Would you print every entry below exactly as written, omitting the images?

-------- Provided data

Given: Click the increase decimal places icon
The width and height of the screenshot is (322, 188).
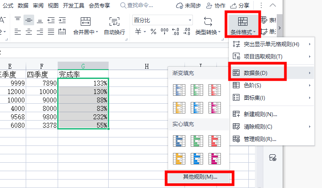Looking at the screenshot, I should 175,31.
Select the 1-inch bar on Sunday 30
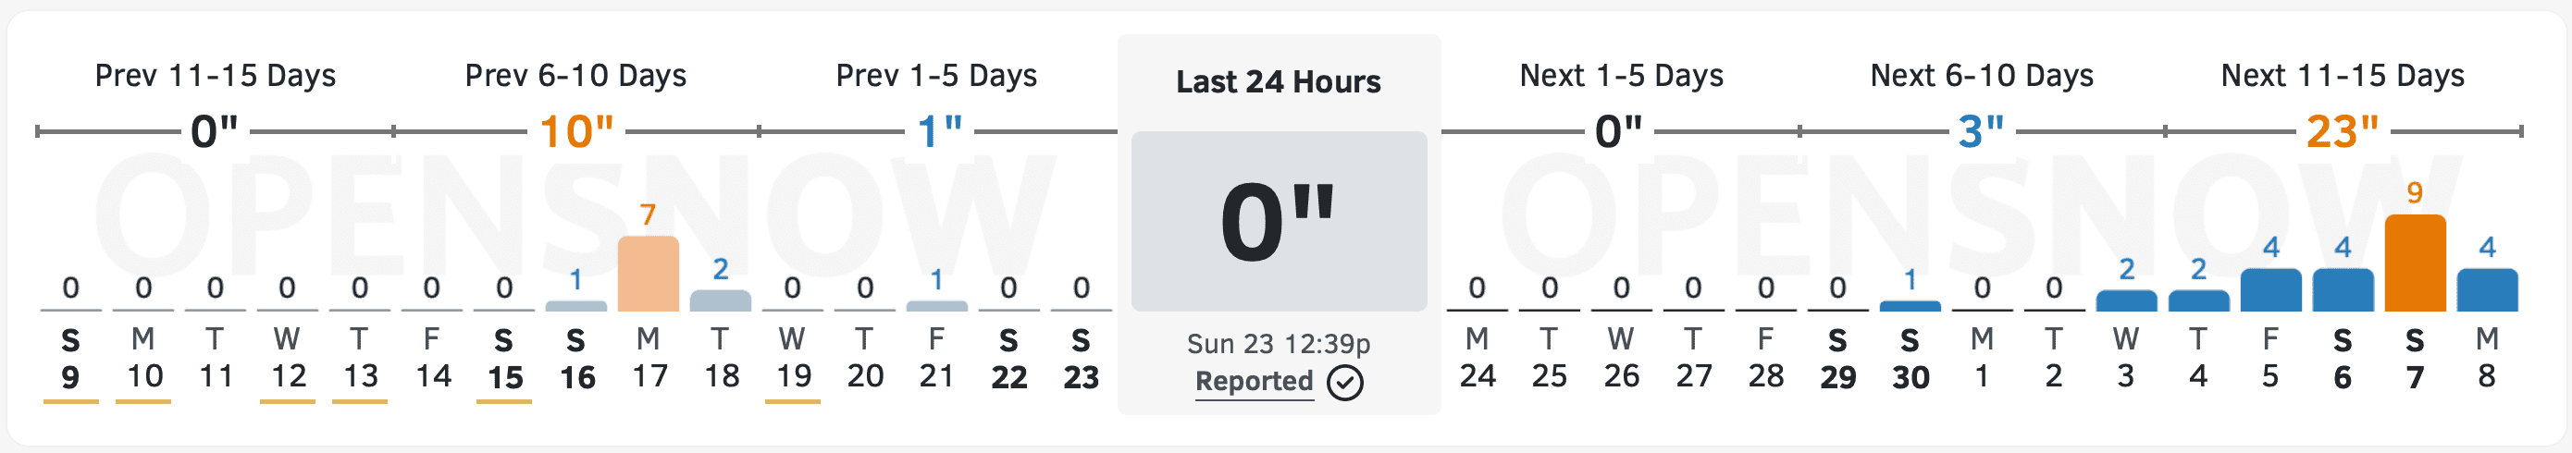The image size is (2572, 453). [1909, 304]
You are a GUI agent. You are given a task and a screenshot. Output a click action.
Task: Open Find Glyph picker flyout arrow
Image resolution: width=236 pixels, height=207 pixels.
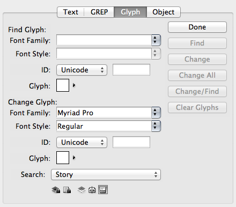[x=74, y=85]
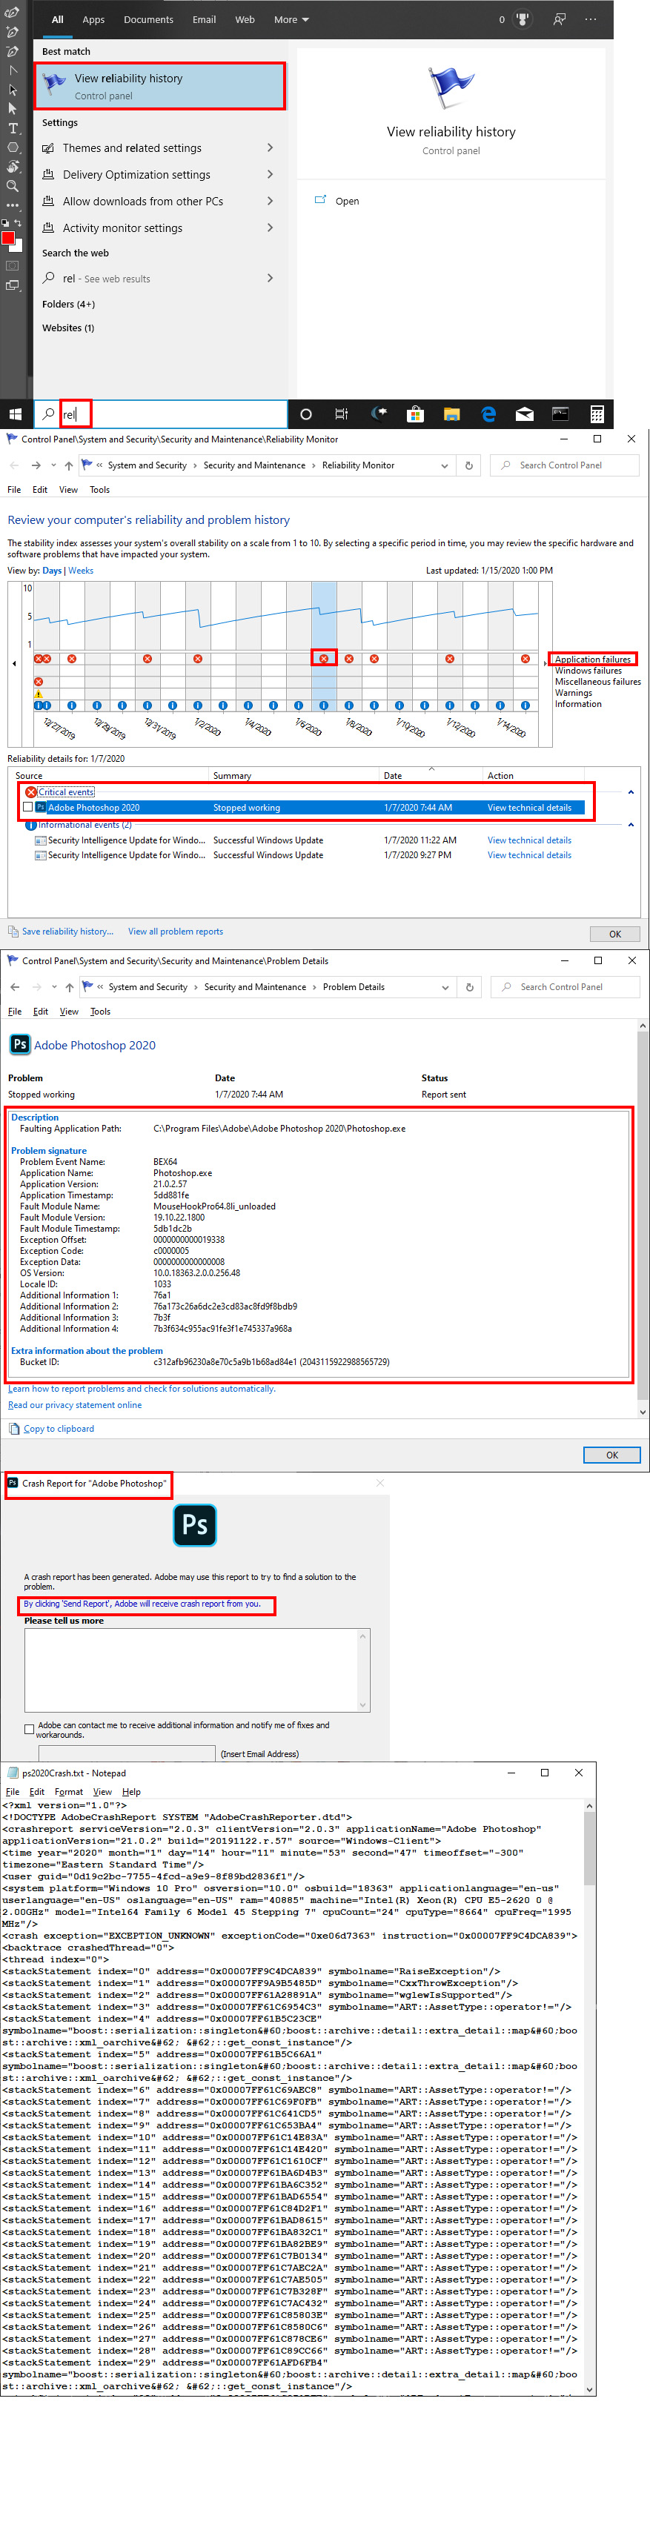This screenshot has height=2530, width=650.
Task: Open the Microsoft Store taskbar icon
Action: click(415, 414)
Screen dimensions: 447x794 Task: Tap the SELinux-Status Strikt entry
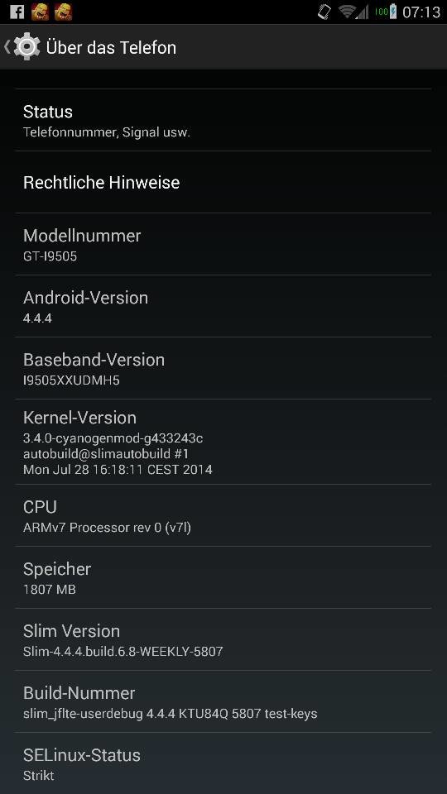[x=223, y=763]
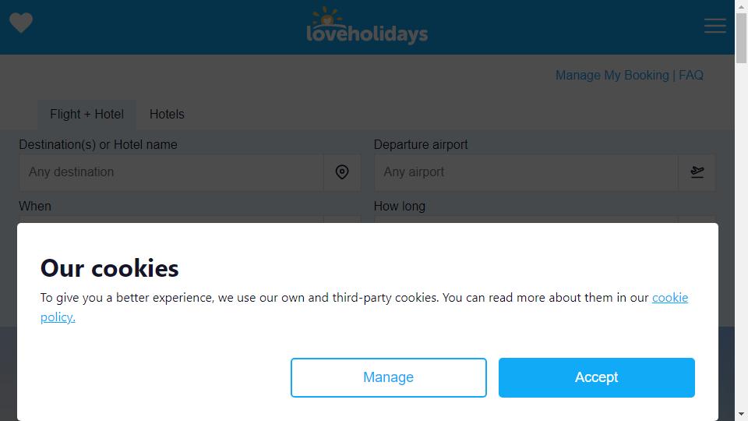The height and width of the screenshot is (421, 748).
Task: Click the plane takeoff icon in the airport field
Action: coord(697,172)
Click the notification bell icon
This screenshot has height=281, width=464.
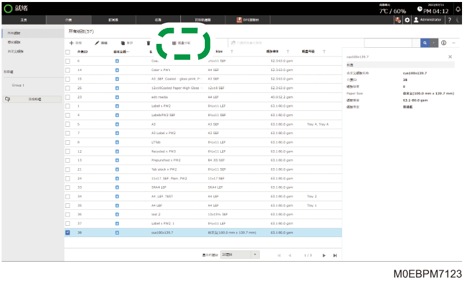[x=458, y=9]
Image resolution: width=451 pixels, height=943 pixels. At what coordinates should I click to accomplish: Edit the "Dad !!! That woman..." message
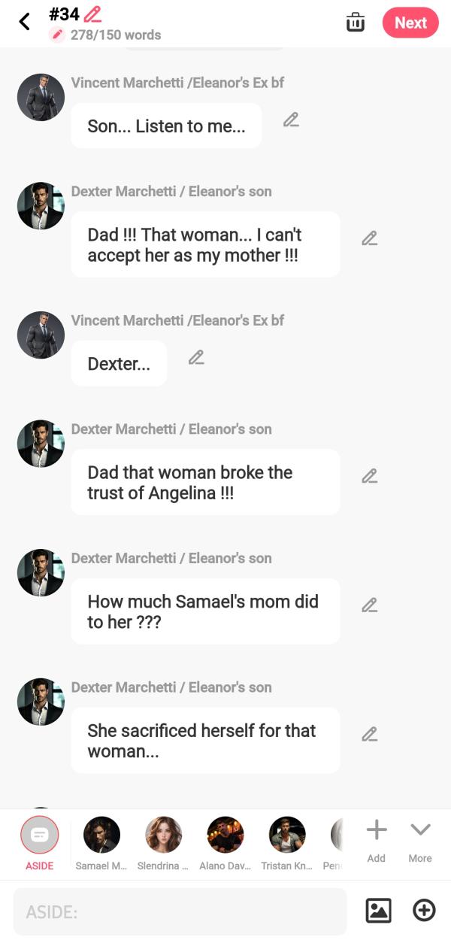pos(369,238)
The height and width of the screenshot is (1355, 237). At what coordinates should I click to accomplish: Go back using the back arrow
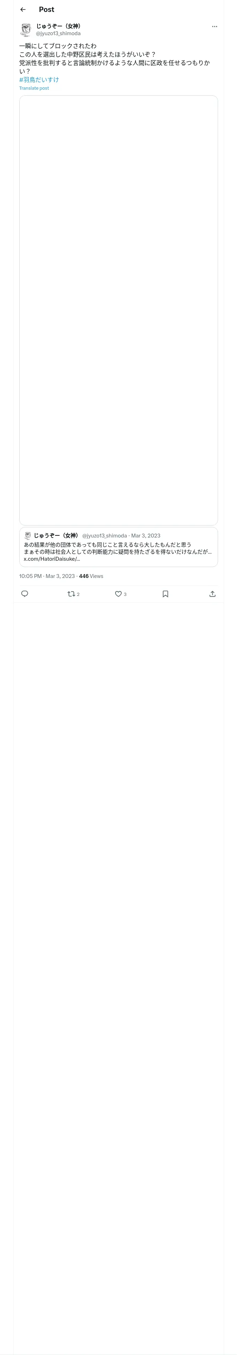pyautogui.click(x=23, y=9)
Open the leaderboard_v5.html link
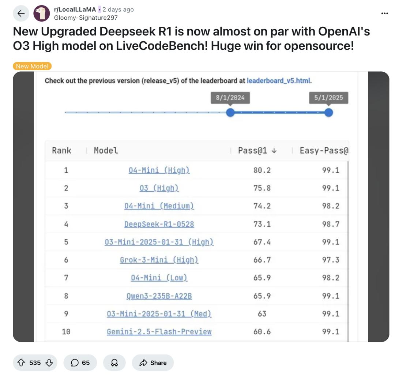Image resolution: width=395 pixels, height=376 pixels. click(279, 80)
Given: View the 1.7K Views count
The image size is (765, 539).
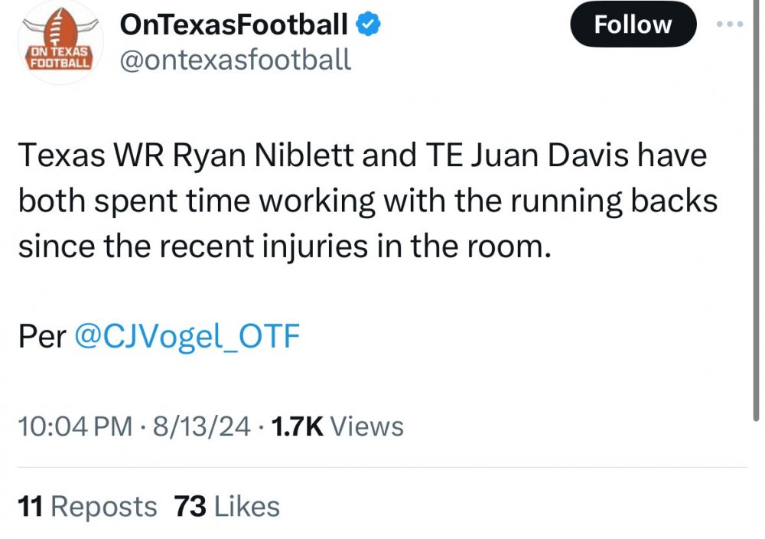Looking at the screenshot, I should pyautogui.click(x=338, y=426).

----------------

● **Result of the task**:
Given: Click the increase decimal places icon
The width and height of the screenshot is (322, 188).
Looking at the screenshot, I should 175,31.
Select the 1-inch bar on Sunday 30
The image size is (2572, 453). [1909, 304]
You are a GUI agent. You are given a task and a screenshot. Output a click action.
Task: Open Find Glyph picker flyout arrow
Image resolution: width=236 pixels, height=207 pixels.
[x=74, y=85]
This screenshot has height=2530, width=650.
Task: Open the Microsoft Store taskbar icon
Action: click(415, 414)
Screen dimensions: 447x794 Task: Tap the SELinux-Status Strikt entry
[x=223, y=763]
The height and width of the screenshot is (421, 748).
Task: Click the plane takeoff icon in the airport field
Action: coord(697,172)
Click the notification bell icon
This screenshot has height=281, width=464.
[x=458, y=9]
Image resolution: width=451 pixels, height=943 pixels. At what coordinates should I click to accomplish: Edit the "Dad !!! That woman..." message
pos(369,238)
The height and width of the screenshot is (1355, 237). At what coordinates should I click to accomplish: Go back using the back arrow
pyautogui.click(x=23, y=9)
Open the leaderboard_v5.html link
Image resolution: width=395 pixels, height=376 pixels. click(279, 80)
Given: View the 1.7K Views count
The image size is (765, 539).
Looking at the screenshot, I should pyautogui.click(x=338, y=426).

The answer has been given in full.